**COMPITO 1:** Ricopia dall'estratto da leggere sulla Certificazione unica il tratto che va da "22 Novembre 2023" fino a "alla pubblica amministrazione.".

**ESTRATTO DA LEGGERE:**
+++

La falsa dichiarazione nella Certificazione unica da parte del datore di lavoro integra la fattispecie di reato di falsità ideologica in atto pubblico

22 Novembre 2023

Il datore di lavoro che, nella Certificazione unica, si trovi ad attestare il falso commette il reato di falsità ideologica del privato in atto pubblico di cui all'art. 483 c.p. E ciò anche se la detta certificazione, atta a certificare i redditi percepiti dal dipendente, non possa essere considerata in sé atto pubblico. La falsa attestazione in essa contenuta inciderebbe sulla conseguente tassazione applicata al contribuente e, quindi, sul contenuto di un atto che, seppur redatto per uno scopo diverso da quello di conferire pubblica fede, avrebbe comunque l'attitudine ad assumere rilevanza giuridica ed un valore probatorio interno alla pubblica amministrazione.

Massima

La nozione di atto pubblico rilevante ai fini dell'art. 483 c.p. racchiude un'ampia estensione tipologica di scritti, ricomprendendo anche quelli formati dal pubblico ufficiale o dal pubblico impiegato nell'esercizio delle loro funzioni che, seppur redatti per uno scopo diverso da quello di conferire ad essi pubblica fede, abbiano comunque attitudine ad assumere rilevanza giuridica ed un valore probatorio interno alla pubblica amministrazione (cfr. Cass. pen., sez. V, n. 15901 del 15 febbraio 2021).

Il caso

Falso nella Certificazione unica e sua punibilità

Il legale rappresentante di una società a responsabilità limitata unipersonale veniva tratto a giudizio per rispondere del reato di cui all'art. 483 c.p. in quanto, nella compilazione della certificazione unica relativa ad un dipendente, aveva attestato, falsamente, la corresponsione del trattamento di fine rapporto mai elargito.

Il Tribunale di Cassino aveva ritenuto di assolvere l'imputato sul presupposto che la certificazione unica non era un atto pubblico.

Il Procuratore generale della Repubblica ricorreva avverso tale sentenza, ritenendo, invero, che la certificazione unica era rilevante non solo nei rapporti tra privati, datore di lavoro e dipendente, ma anche tra datore di lavoro e pubbliche amministrazioni, in quanto l'avvenuto versamento della ritenuta veniva certificata proprio di fronte all'Agenzia delle Entrate.

La Corte di cassazione, con la sentenza in commento, accoglieva il ricorso ritenendolo fondato.

La questione

La Certificazione unica è un atto pubblico rilevante ex art. 483 c.p.?

+++

**LE VOCI:**
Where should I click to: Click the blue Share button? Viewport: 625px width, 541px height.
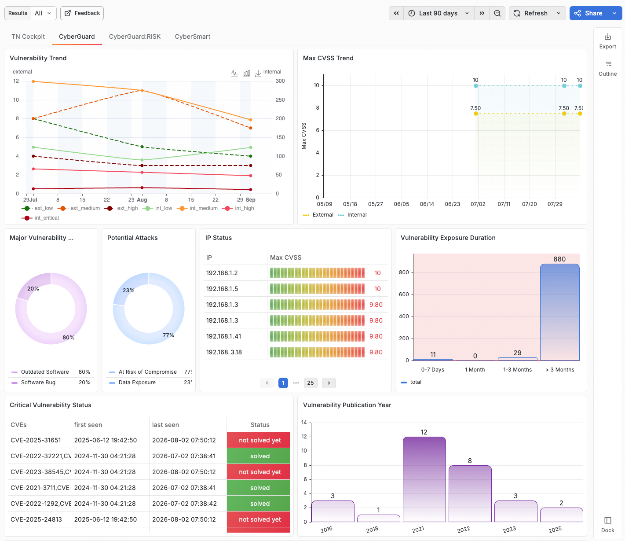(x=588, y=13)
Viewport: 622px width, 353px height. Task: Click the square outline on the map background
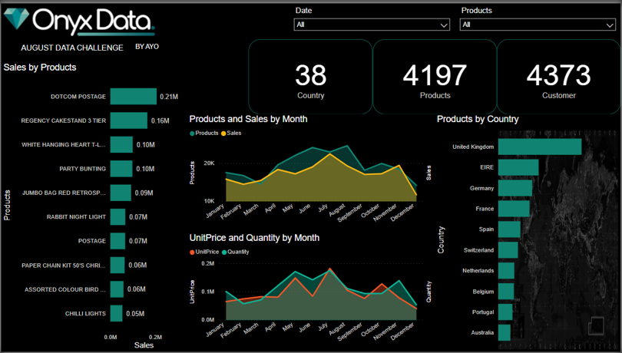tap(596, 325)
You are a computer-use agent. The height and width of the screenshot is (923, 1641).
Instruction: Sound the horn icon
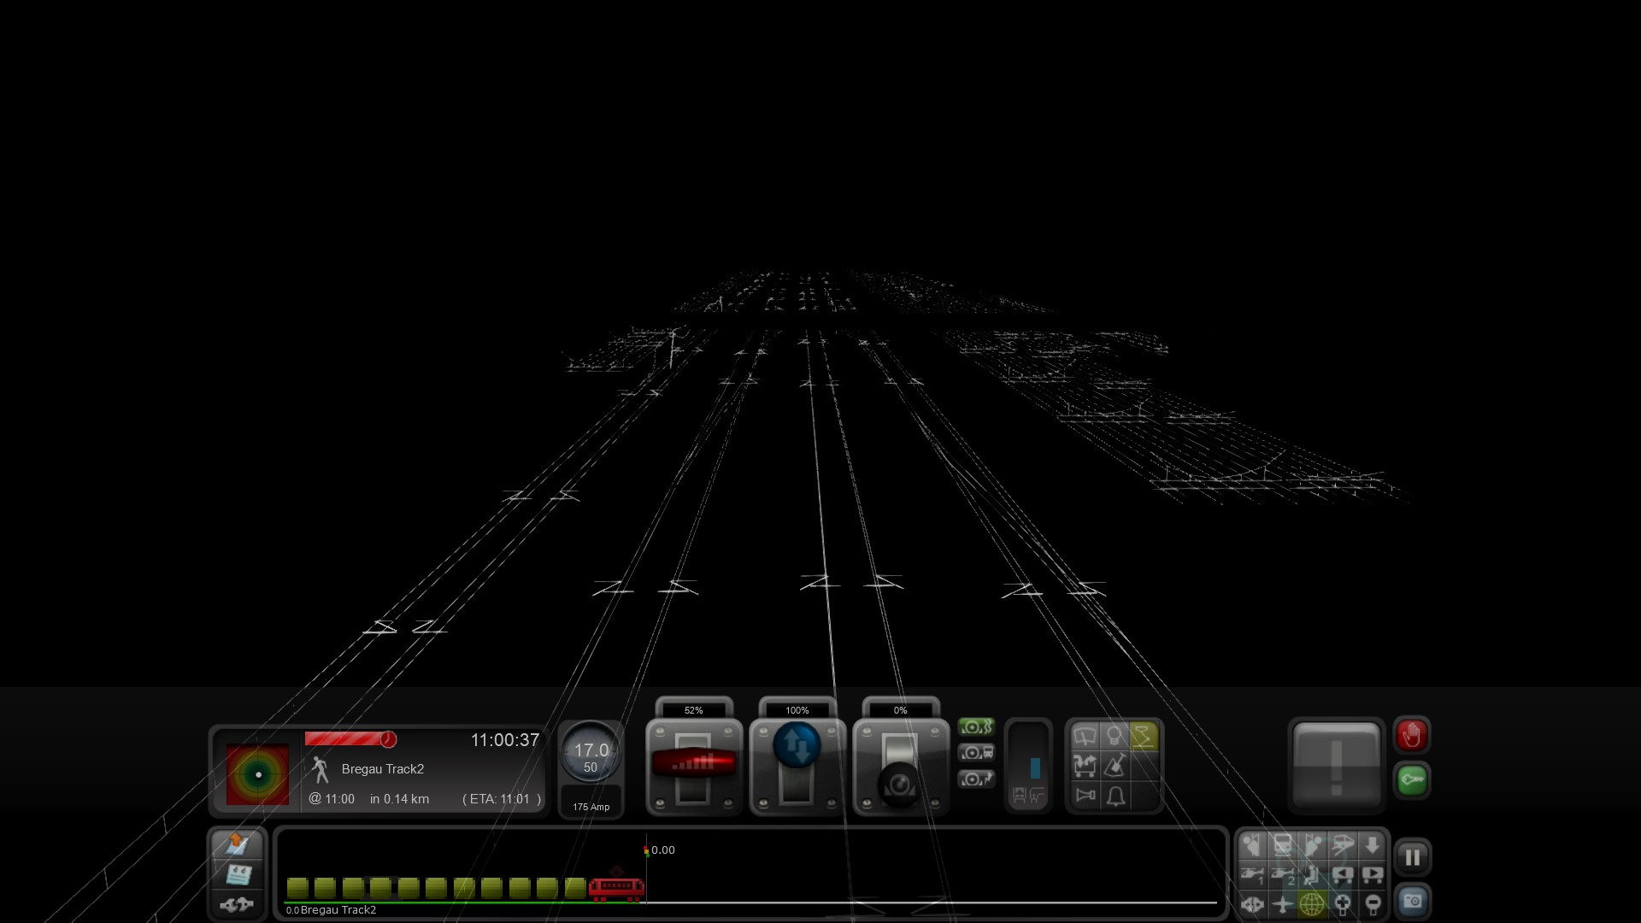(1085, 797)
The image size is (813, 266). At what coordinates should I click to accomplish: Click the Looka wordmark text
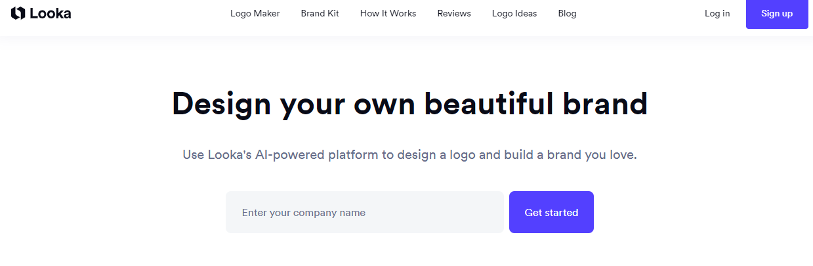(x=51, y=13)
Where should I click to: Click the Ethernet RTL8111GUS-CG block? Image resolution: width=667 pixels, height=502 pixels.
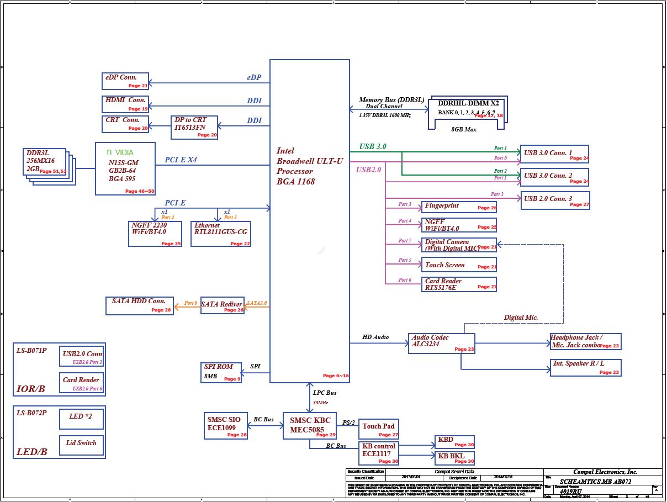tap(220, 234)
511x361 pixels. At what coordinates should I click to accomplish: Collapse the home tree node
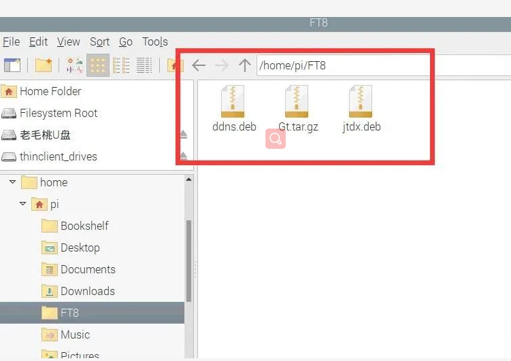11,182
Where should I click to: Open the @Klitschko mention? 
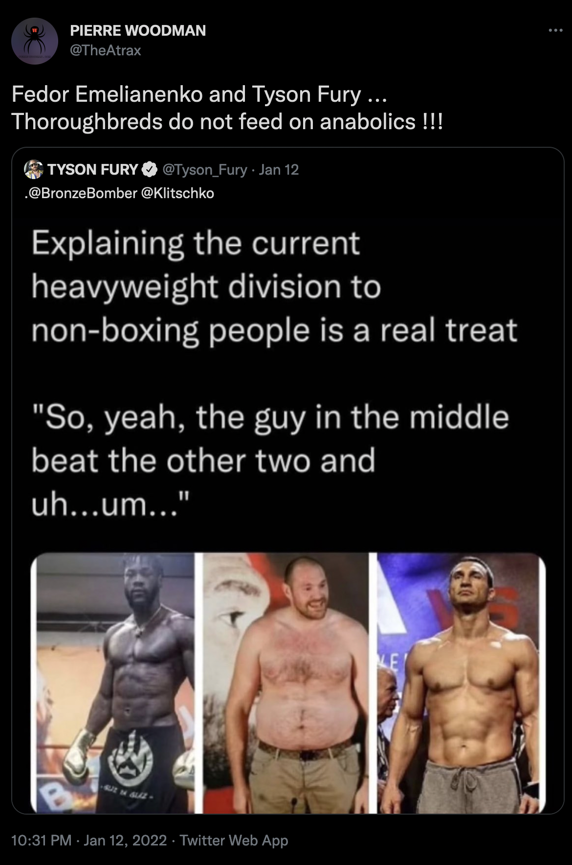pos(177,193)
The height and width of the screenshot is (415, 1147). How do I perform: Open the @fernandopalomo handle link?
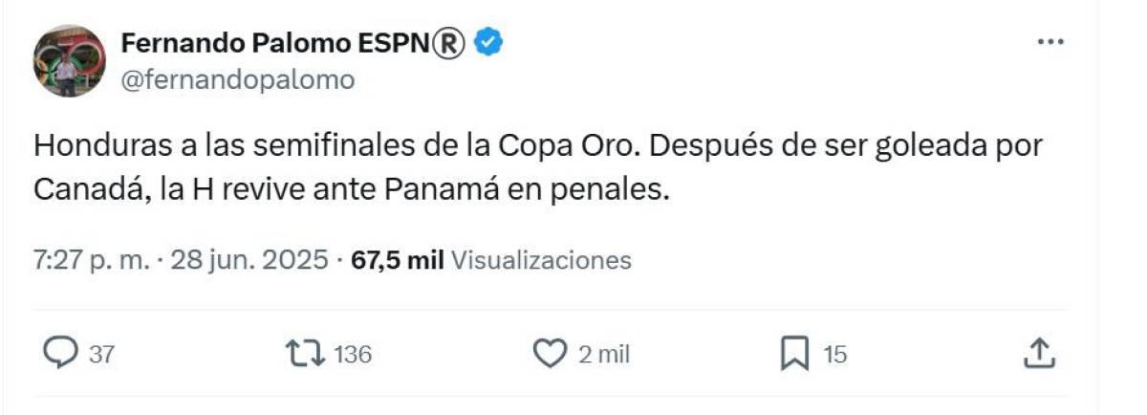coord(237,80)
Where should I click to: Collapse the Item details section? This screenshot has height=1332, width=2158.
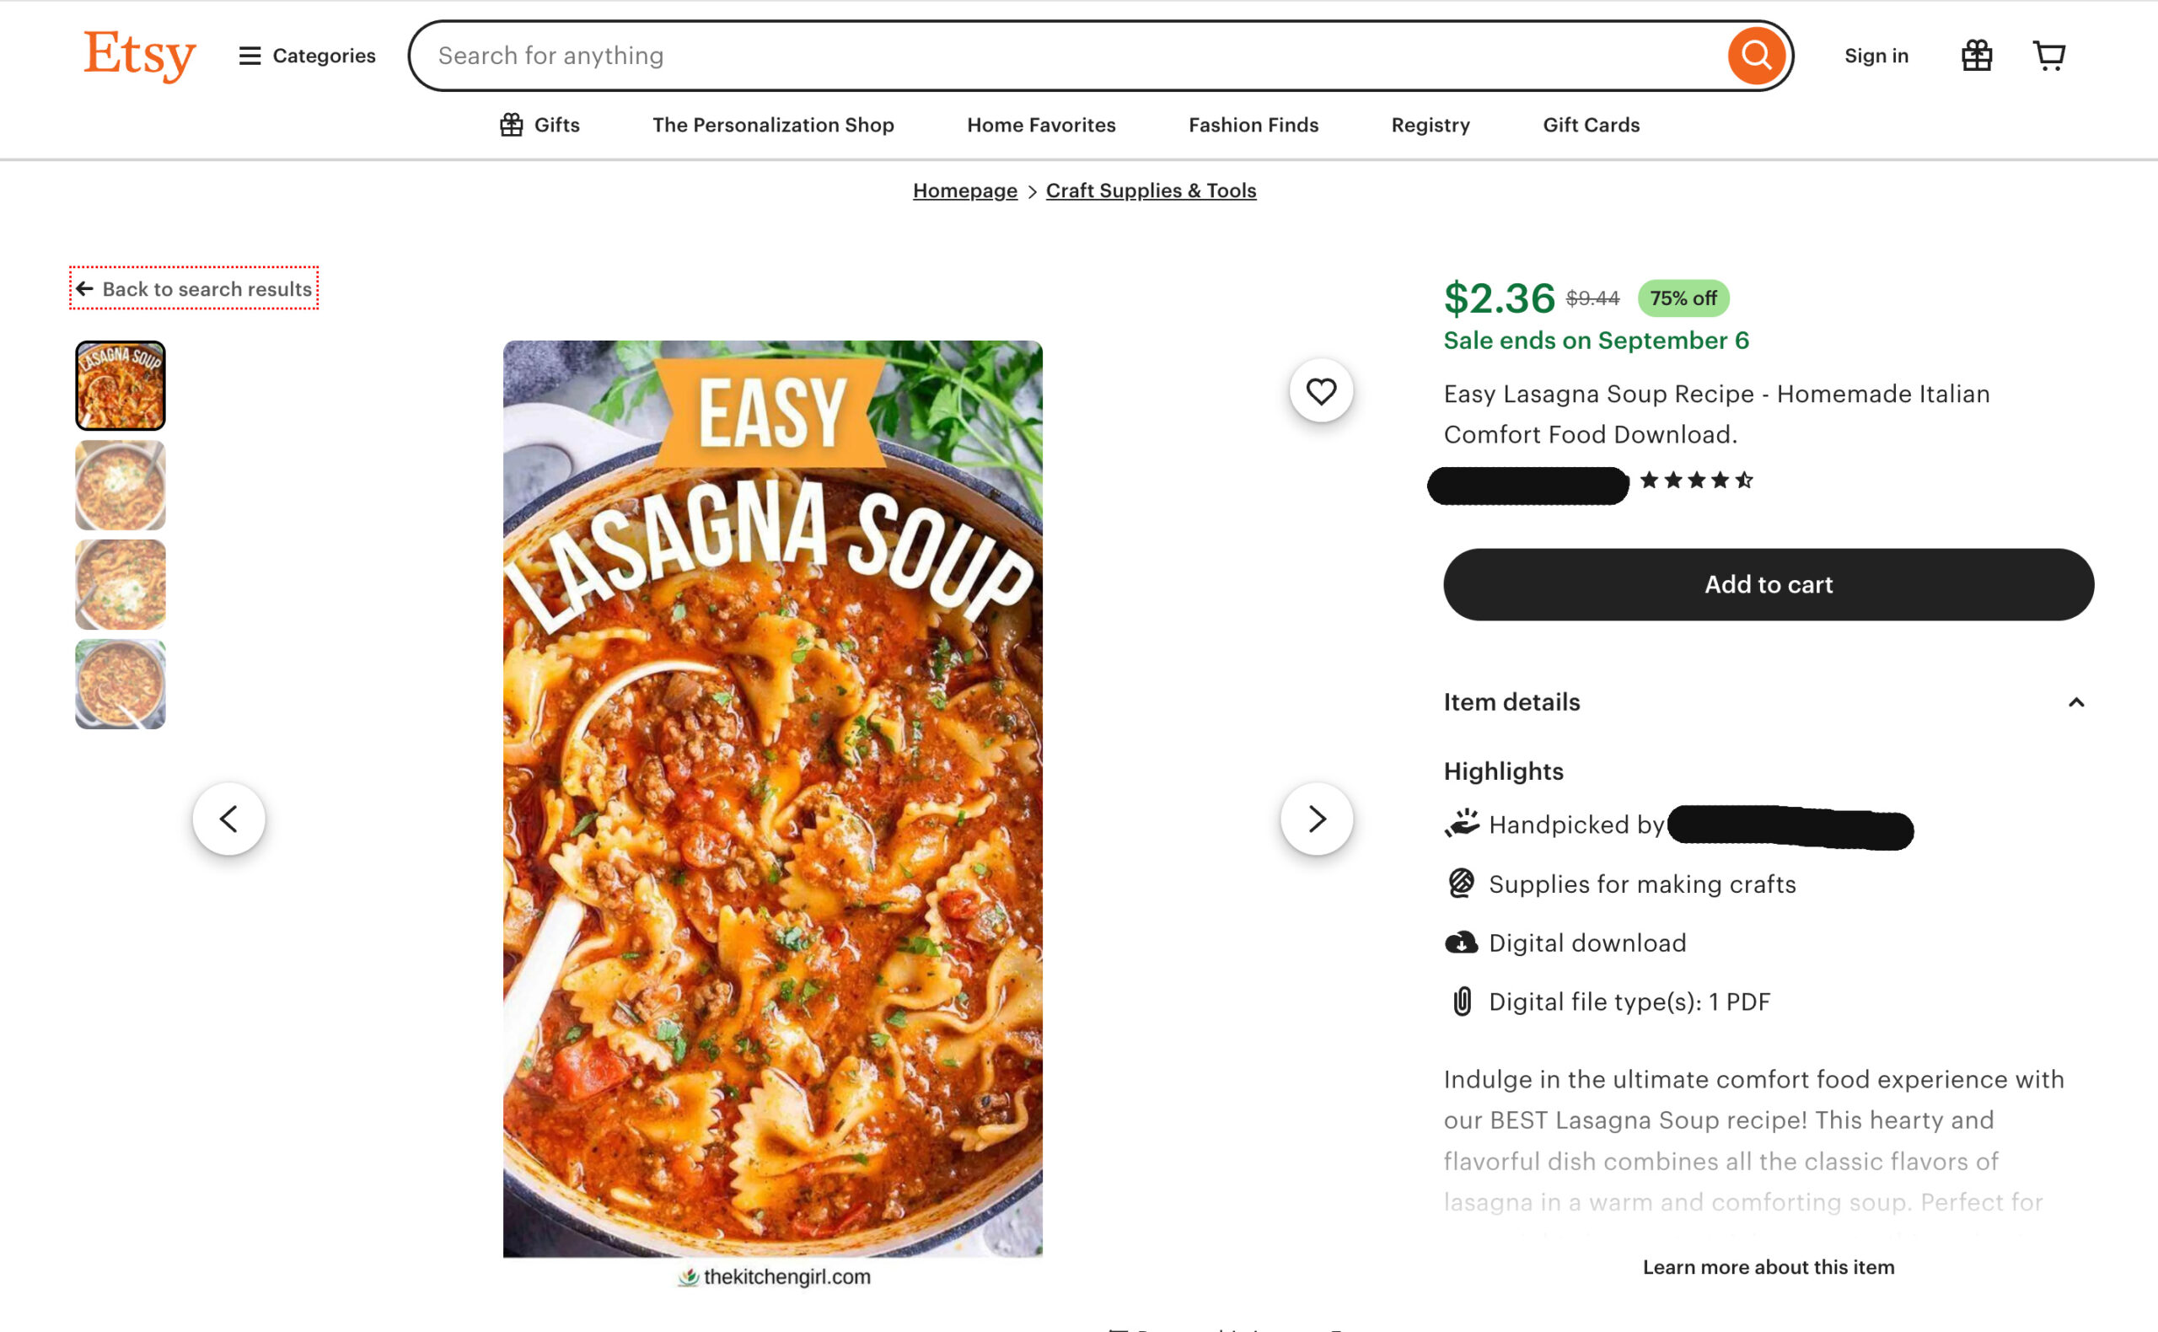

+++

**COMPITO 2:** Modifica il tratto delle voci che va dalla riga contenente "The height and width of the screenshot is (415, 1147)." fino alla fine delle voci, sostituendo "Collapse" con "Expand" senza altri cambiamenti. Riporta soltanto quelle righe, escludendo le immagini.

**RISPOSTA AL COMPITO 1:**
22 Novembre 2023

Il datore di lavoro che, nella Certificazione unica, si trovi ad attestare il falso commette il reato di falsità ideologica del privato in atto pubblico di cui all'art. 483 c.p. E ciò anche se la detta certificazione, atta a certificare i redditi percepiti dal dipendente, non possa essere considerata in sé atto pubblico. La falsa attestazione in essa contenuta inciderebbe sulla conseguente tassazione applicata al contribuente e, quindi, sul contenuto di un atto che, seppur redatto per uno scopo diverso da quello di conferire pubblica fede, avrebbe comunque l'attitudine ad assumere rilevanza giuridica ed un valore probatorio interno alla pubblica amministrazione.

**RISPOSTA AL COMPITO 2:**
The height and width of the screenshot is (415, 1147). How do I perform: Open the @fernandopalomo handle link?
coord(237,80)
Where should I click to: Expand the Item details section? This screenshot has height=1332, width=2158.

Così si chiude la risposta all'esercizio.